Выбрать главу

— Je vois ! apprécia froidement la nouvelle occupante de la chambre. Il vaut mieux ne pas être sujette au vertige et, par les grandes chaleurs, la bonne odeur des sapins doit subir une désagréable concurrence.

— Dans cette région, les fermes font du fumier. Le nôtre vient en partie d’ici et on emploie de la chaux.

— En partie seulement ? Cette confortable « bonbonnière » n’est pas habitée toute l’année ?

— Vous posez trop de questions, Mademoiselle ! renvoya la femme d’un ton sec. Vous n’avez rien d’autre à faire que vous conformer aux ordres comme je le fais moi-même ! Et, à propos de question, j’ose espérer que vous apportez ce qui vous a été demandé ?

— Sans cela je ne vois pas pourquoi j’aurais accepté de venir ?

— Veuillez me le remettre s’il vous plaît ?

— À vous ?

— Naturellement, à moi. Qui voyez-vous d’autre ?

— Celui qui m’a écrit certaine lettre. C’est à son appel… désespéré que j’ai répondu, au prix – et j’en ai honte ! – de l’action la plus laide que j’aie pu commettre au détriment d’un ami très cher ! Aussi je trouve normal de ne remettre qu’à lui ce que j’apporte !

— C’est impossible ! Vous devez vous douter que s’il a écrit c’était sous contrainte. Sinon, je ne crois pas qu’il vous aurait demandé ce service.

— Oh, je l’imagine. Aussi pourquoi ne pas l’amener ici « sous contrainte  » ? Je vous remettrai alors sa rançon, vous le libérez et vous nous laissez repartir ensemble !

— En vous prêtant une voiture, ce qui vous permettra de revenir plus vite accompagnés de la gendarmerie, de la police ou je ne sais quoi ? Vous nous prenez pour des imbéciles ?

— C’est selon. Vous perdriez moins de temps en me disant que M. de Hagenthal…
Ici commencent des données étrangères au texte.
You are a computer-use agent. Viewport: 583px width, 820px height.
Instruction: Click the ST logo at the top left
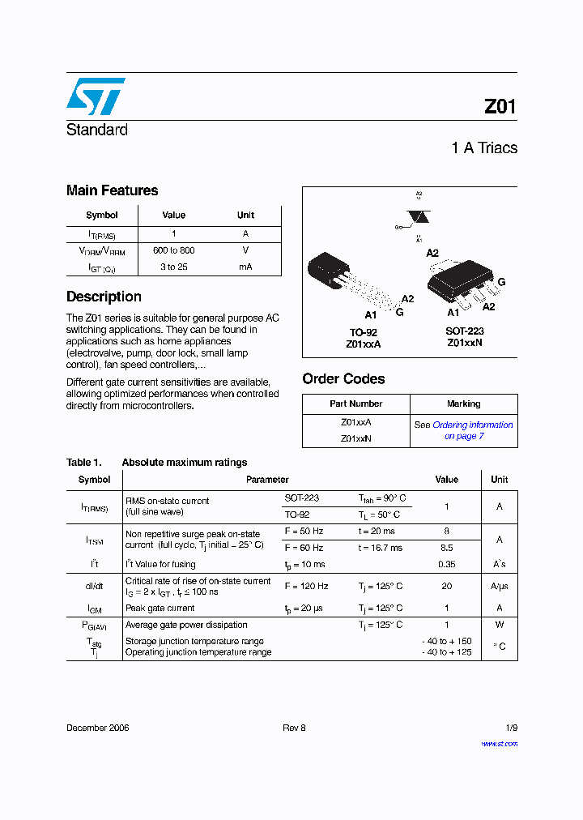(96, 96)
— Pas de noms s’il vous plaît.

— Vous craignez quoi ? L’écho des montagnes ou des forêts ? J’ai l’impression que nous sommes en plein désert…
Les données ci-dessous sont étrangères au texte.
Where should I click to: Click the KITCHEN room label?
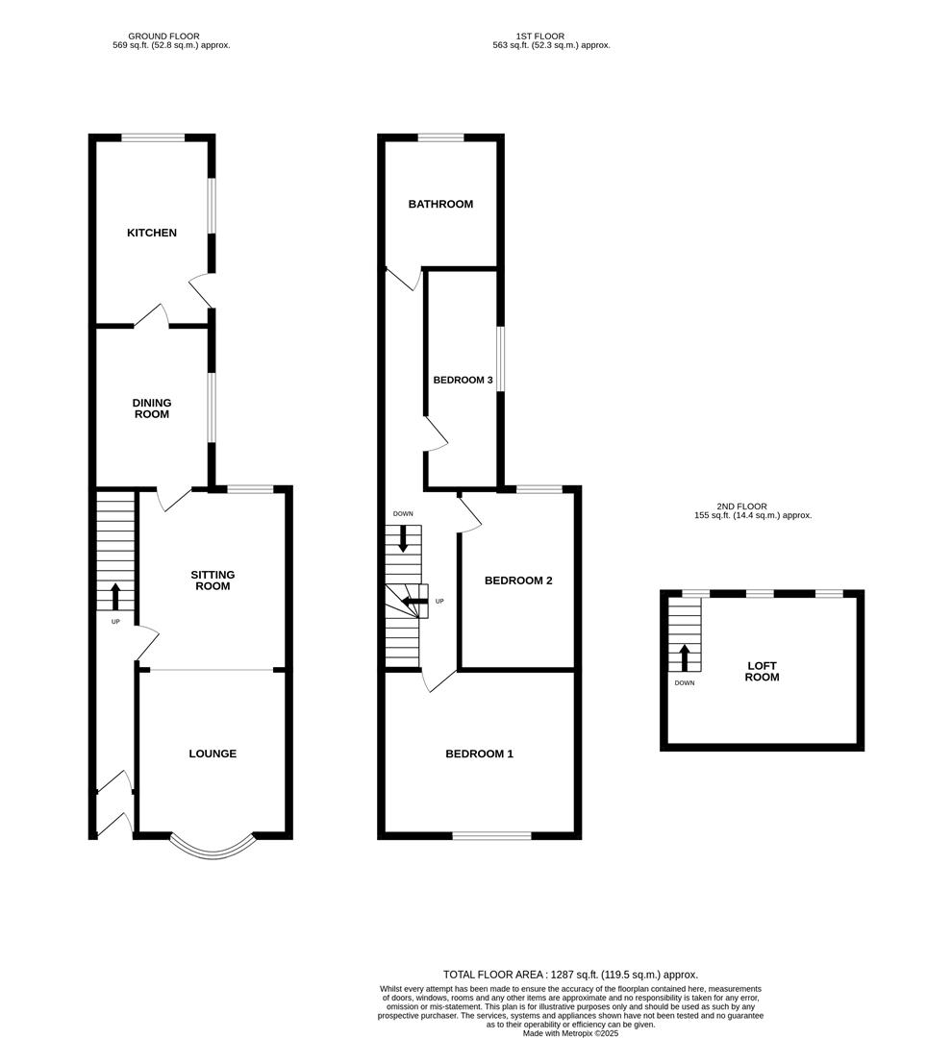tap(152, 233)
À ce moment un meuglement un peu éloigné se fit entendre, ce qui lui arracha un sourire :

— … un désert peuplé de vaches qui, en général ne sont pas bavardes. Cela dit, j’aimerais savoir où nous sommes ?

— En Franche-Comté… et vous n’avez pas besoin d’en savoir davantage !
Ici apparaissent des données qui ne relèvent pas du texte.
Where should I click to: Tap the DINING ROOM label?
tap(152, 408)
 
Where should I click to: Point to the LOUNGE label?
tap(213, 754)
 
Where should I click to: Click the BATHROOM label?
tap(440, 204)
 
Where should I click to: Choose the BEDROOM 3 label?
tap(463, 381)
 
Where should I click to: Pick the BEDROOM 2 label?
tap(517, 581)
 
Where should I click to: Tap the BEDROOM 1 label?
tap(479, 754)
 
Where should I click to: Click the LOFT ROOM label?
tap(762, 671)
— Ah, vous trouvez ? Qu’est-ce que je peux savoir, alors ?

— Que vous êtes en sécurité !

— Autant qu’un prisonnier puisse l’être dans sa cellule ! Votre hospitalité est spartiate ! N’avez-vous rien de mieux à m’offrir ?

— Malheureusement non et il vous faudra vous en contenter le temps que vous passerez parmi nous !

— Nous, qui ?

— Vous donner nos noms ne vous serait d’aucune utilité alors souffrez que nous gardions l’anonymat. Je suis Jeanne et celui-ci Baptiste. Je suis certaine que vous ne trouveriez pas plaisant d’être déshabillée par moi et lui ? poursuivit-elle en désignant le chauffeur qui venait d’entrer avec les bagages. Au surplus, ne vous a-t-on pas priée d’obéir à tout ce que l’on vous demandera ?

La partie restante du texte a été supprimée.